T. T. : Il existe, en effet, cet autre problème : ces systèmes de gestion des âges sont très souvent introduits sans tenir compte des modalités d'apprentissage spécifiques. Par exemple, dans certains métiers d'expert assez complexes, la professionnalisation s'acquiert par l'expérience du travail, sur le tas, parfois même sans arriver à le verbaliser. Si le salarié a appris ainsi son métier, le knowledge management ou le tutorat seront inadaptés pour gérer la transmission des savoirs.
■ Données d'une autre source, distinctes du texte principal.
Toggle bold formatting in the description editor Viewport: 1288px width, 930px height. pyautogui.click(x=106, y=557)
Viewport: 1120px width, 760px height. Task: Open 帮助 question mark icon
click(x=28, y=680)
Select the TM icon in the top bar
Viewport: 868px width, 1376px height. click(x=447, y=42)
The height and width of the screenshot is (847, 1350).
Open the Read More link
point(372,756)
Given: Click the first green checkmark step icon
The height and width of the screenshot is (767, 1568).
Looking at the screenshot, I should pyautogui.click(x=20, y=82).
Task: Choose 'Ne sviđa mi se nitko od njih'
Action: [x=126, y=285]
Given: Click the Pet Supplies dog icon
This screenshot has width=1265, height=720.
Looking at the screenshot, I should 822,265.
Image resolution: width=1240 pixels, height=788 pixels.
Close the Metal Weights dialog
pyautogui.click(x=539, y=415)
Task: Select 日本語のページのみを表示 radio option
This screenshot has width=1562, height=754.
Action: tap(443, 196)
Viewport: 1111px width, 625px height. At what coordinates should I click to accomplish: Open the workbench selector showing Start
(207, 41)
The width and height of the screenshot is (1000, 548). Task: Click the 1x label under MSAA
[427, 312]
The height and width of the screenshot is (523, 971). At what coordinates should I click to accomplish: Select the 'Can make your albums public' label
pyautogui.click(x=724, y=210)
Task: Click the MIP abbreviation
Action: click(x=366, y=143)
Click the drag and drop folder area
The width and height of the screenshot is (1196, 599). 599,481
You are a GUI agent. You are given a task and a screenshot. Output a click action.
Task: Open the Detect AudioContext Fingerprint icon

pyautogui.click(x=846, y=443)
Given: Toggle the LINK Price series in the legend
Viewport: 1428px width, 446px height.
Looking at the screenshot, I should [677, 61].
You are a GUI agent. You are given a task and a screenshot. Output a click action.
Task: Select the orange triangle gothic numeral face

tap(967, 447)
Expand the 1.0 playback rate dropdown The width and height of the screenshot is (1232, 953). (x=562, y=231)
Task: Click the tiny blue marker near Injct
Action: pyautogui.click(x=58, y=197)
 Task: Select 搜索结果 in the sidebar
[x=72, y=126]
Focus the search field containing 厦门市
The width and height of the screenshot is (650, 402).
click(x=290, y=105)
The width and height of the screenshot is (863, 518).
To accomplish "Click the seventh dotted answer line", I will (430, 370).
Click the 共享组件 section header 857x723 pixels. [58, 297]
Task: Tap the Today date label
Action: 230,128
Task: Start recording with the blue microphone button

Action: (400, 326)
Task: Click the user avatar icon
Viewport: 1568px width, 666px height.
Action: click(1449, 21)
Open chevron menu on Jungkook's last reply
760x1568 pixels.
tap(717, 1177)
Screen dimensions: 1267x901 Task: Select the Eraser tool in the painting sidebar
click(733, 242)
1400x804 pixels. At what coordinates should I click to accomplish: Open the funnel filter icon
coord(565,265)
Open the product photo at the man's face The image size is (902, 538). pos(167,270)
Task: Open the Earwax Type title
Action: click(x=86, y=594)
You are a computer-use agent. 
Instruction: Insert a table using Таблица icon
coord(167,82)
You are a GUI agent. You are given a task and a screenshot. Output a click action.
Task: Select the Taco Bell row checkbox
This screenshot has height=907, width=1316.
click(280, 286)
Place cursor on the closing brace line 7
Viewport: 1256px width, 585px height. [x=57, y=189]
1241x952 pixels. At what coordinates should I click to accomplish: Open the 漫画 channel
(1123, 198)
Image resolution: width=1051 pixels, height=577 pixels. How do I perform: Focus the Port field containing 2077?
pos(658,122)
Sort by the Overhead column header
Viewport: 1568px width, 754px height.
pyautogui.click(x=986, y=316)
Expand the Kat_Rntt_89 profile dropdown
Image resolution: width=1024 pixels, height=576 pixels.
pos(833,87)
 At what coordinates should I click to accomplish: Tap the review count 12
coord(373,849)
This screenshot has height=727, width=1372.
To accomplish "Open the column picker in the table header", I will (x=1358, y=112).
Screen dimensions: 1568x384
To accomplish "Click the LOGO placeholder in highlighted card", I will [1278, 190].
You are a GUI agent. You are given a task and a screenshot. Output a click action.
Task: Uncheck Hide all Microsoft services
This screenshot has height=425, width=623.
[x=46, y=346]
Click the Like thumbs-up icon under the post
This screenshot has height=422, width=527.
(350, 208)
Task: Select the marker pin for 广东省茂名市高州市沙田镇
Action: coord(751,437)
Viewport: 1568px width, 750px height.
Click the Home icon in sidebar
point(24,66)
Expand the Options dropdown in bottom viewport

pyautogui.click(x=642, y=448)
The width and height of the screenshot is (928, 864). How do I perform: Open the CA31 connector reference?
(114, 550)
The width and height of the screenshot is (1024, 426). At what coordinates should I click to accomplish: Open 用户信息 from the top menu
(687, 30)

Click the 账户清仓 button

Enfin, il faut aussi tenir compte des valeurs : à tort, le tutorat est souvent perçu par les RH comme une façon de reconnaître les seniors, de valoriser l'importance de leur rôle. Or, cela peut produire l'effet inverse : le senior peut y voir un manque singulier de reconnaissance, parce que transmettre signifie qu'il n'a lui-même plus rien à apprendre, alors que la dynamique d'apprentissage soutenait sa motivation et son engagement !

E & C : Comment aborder la question des seniors ?

T. T. : Les DRH doivent revoir la notion même de professionnalisation. Qu'est-ce qui fait que l'on devient professionnel ? Quels sont les vecteurs, les modalités d'apprentissage et les processus sociaux qui génèrent du professionnalisme ? Tient-il de l'essence du travail, du collectif, de l'organisation ou de la catégorie du salarié ? C'est singulier et propre à chaque métier et à chaque organisation. Mais l'intérêt est qu'en comprenant comment on devient expert dans un métier, on ne se pose plus la question de savoir comment transmettre cette expertise à un autre, mais celle de savoir comment gérer le processus. Aujourd'hui, les DRH s'attachent à gérer la transmission des savoirs au lieu de s'interroger sur les processus qui fabriquent la professionnalisation. C'est une erreur ! Une mauvaise instrumentalisation de la transmission du savoir peut tuer tous les mécanismes qui permettent l'avènement de ce savoir-là. Au lieu d'investir dans des outils RH ultra-rationnels, il faut réinventer une approche empirique. C'est le seul moyen d'analyser et de comprendre l'univers de plus en plus complexe des métiers et des organisations du travail. C'est, finalement, la plus belle époque pour que la fonction ressources humaines se réinvente !

Parcours

• Thomas Troadec est sociologue au Laboratoire interdisciplinaire pour la sociologie économique (Lise) du CNRS. Il est également directeur du Master de politiques et stratégies des RH à l'Institut catholique de Paris.

• Il est intervenu, entre autres, auprès du Conseil économique et social et du Comité d'orientation des retraites. Il apporte, aujourd'hui, son expertise à des entreprises publiques et privées.

• Parmi ses publications, il a coordonné, notamment, La face cachée des générations en entreprise, in Sociologies pratiques n° 12 (PUF, 2006).

Ses lectures

Forgé par l'épreuve : l'individu dans la France contemporaine, Danilo Martuccelli, éd. Armand Collin, 2006.

Les seniors dans l'entreprise, Jean-Marie Peretti, Eléonore Marbot, éd. Village Mondial, 2006.

L'âge de l'emploi. Les sociétés face à l'épreuve du vieillissement, Anne-Marie Guillemard, éd. Armand Colin, 2003.